From the mangled first responder’s emergency vehicles to shafts of broken metal, some 2,500 relics from 9/11 have been held in Hangar 17 at John F Kennedy International Airport.
Now, Hangar 17 is slated to close permanently at the end of the summer once the last of the final few relics--including concrete sections from the parking garage, a mangled elevator motor and a section of the North Tower antenna--are cleared out.
The artifacts that were once housed there have been adopted and put on display by more than 1,400 groups and foundations both within the United States and internationally, according to a recent LA Times article.
“Because it was such a unifying event, I think that a lot of smaller towns, emergency services and schools really want to create a continuing knowledge about what happened and find a way of connecting it to US history,” Amy Passiak, the archivist supervising the dissemination project.

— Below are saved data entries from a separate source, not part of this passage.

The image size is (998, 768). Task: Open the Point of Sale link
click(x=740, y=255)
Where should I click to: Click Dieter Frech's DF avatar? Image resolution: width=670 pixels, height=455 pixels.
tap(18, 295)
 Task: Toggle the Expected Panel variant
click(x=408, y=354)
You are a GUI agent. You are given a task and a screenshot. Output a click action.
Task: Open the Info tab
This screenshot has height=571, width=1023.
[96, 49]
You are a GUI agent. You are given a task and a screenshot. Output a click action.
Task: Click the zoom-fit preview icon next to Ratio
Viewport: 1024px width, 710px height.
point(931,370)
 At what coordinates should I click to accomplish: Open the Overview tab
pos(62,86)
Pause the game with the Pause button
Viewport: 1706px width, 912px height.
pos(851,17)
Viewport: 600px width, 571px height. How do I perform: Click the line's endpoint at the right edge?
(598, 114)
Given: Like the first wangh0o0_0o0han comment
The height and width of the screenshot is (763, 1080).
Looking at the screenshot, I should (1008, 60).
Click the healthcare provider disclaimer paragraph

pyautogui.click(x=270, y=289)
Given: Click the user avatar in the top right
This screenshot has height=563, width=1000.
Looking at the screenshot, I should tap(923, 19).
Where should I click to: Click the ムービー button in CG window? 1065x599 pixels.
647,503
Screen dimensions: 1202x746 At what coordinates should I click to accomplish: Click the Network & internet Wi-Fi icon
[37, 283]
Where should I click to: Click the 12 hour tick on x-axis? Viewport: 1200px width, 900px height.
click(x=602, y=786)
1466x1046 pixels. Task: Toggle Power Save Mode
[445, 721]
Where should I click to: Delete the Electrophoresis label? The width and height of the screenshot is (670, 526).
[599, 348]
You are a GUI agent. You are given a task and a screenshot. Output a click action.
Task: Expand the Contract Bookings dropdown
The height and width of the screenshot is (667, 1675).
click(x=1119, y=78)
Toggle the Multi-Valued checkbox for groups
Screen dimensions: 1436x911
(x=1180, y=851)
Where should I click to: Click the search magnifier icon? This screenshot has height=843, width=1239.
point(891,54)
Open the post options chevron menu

For Passiak, who has served on the project since 2010, the goal has been to keep the memory of 9/11 alive. Photographs of some of the artifacts in Hangar 17 are featured in the book Memory Remains: 9/11 Artifacts at Hangar 17 by Spanish installation artist Francesc Torres.
Items previously housed in the hangar include the steel tridents from the façade of the North Tower and a mangled fire truck crushed from the fall of rubble on 9/11. Today, both are on display in the 9/11 Memorial Museum.